++++ Available data
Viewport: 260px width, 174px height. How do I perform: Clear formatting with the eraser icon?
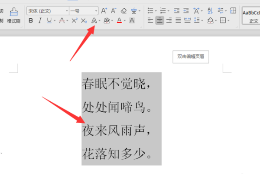pos(124,11)
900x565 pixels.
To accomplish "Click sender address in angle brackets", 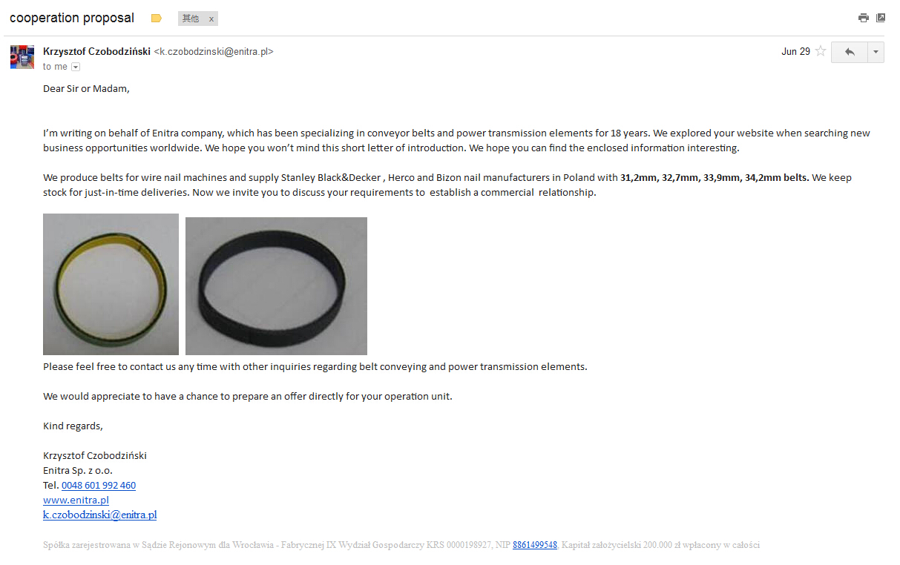I will [214, 51].
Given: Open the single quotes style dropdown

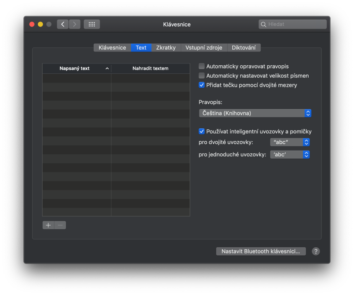Looking at the screenshot, I should [290, 154].
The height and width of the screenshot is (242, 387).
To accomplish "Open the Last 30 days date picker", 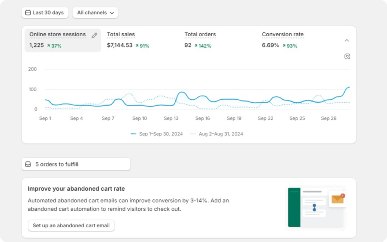I will pos(45,12).
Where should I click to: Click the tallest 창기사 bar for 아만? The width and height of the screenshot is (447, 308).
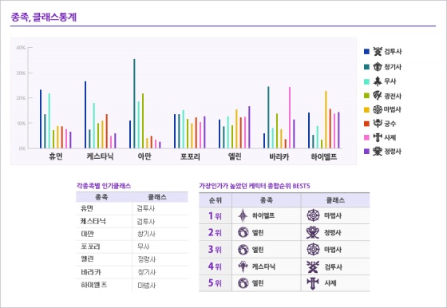(134, 104)
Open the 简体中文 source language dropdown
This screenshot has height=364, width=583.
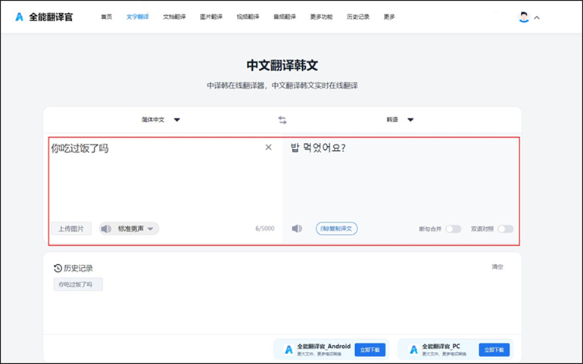pyautogui.click(x=161, y=120)
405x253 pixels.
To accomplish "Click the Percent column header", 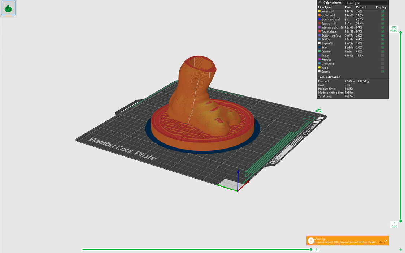I will coord(361,7).
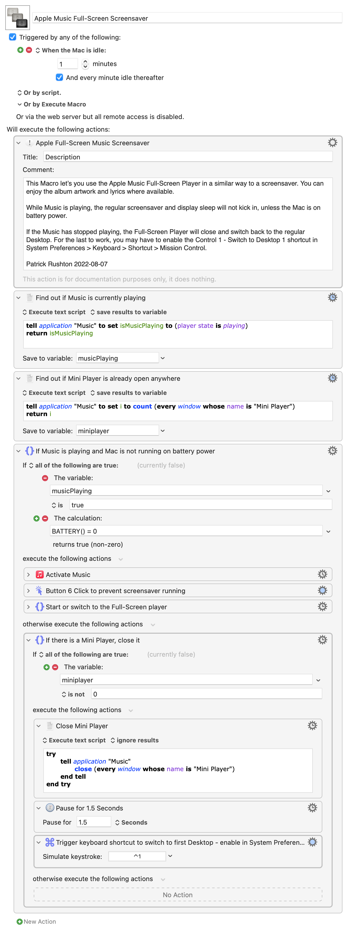Screen dimensions: 348x930
Task: Expand the Activate Music action
Action: (28, 574)
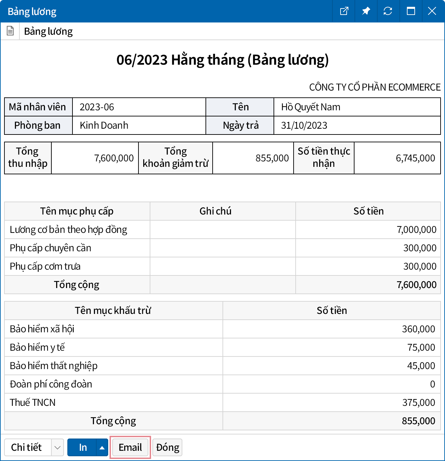
Task: Expand the Chi tiết dropdown arrow
Action: (x=57, y=447)
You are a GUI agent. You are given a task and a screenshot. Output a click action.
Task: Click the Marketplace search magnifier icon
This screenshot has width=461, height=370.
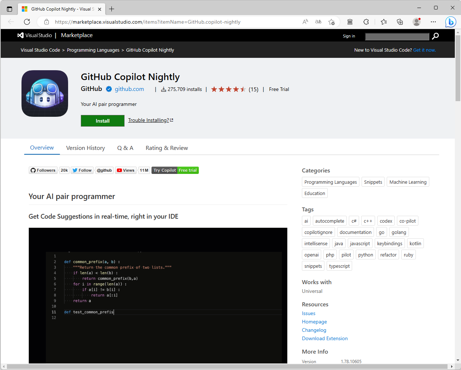click(x=436, y=36)
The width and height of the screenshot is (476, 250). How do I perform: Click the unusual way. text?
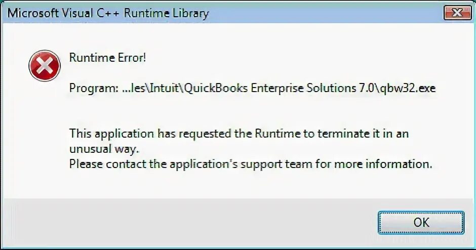[104, 149]
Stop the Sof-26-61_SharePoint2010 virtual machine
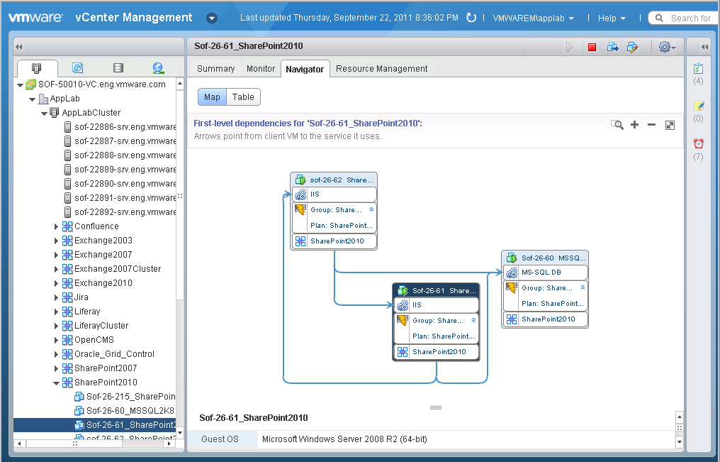The image size is (720, 462). tap(591, 47)
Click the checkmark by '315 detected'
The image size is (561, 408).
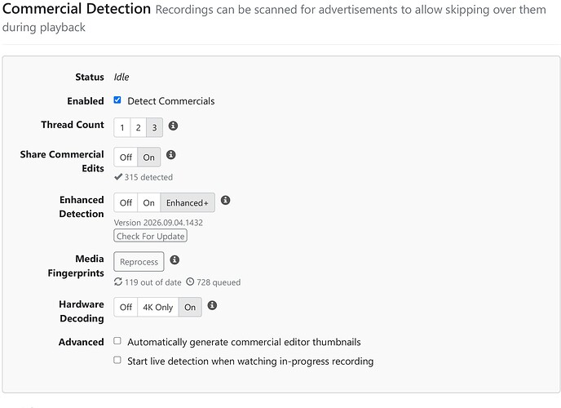coord(118,177)
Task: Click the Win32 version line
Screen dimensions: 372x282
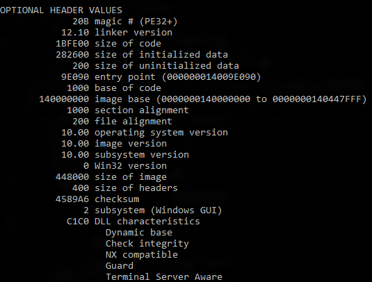Action: [125, 166]
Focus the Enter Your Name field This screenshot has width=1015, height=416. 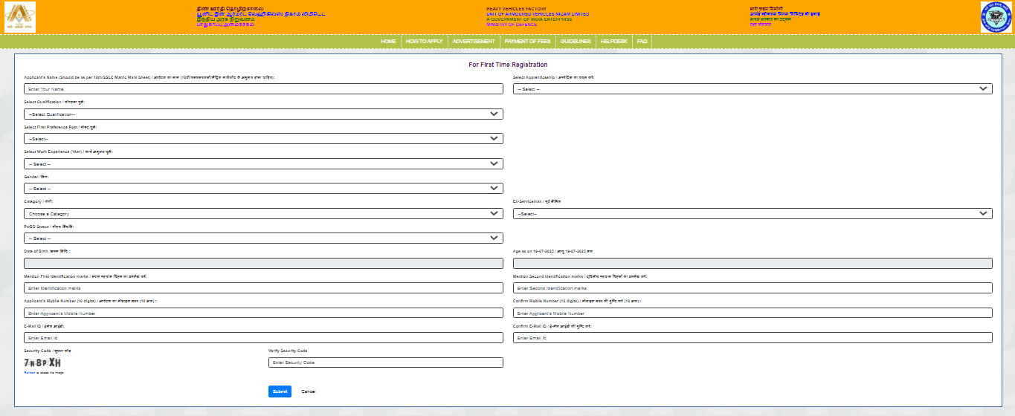point(263,89)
++++++++
_Exercise aim_
Retype only the lines above from the one with "This screenshot has height=364, width=583." through the one with "405x253 pixels.", exactly and with both ends. Images stay out.

_Reply to the task_
This screenshot has height=364, width=583.
pyautogui.click(x=161, y=120)
405x253 pixels.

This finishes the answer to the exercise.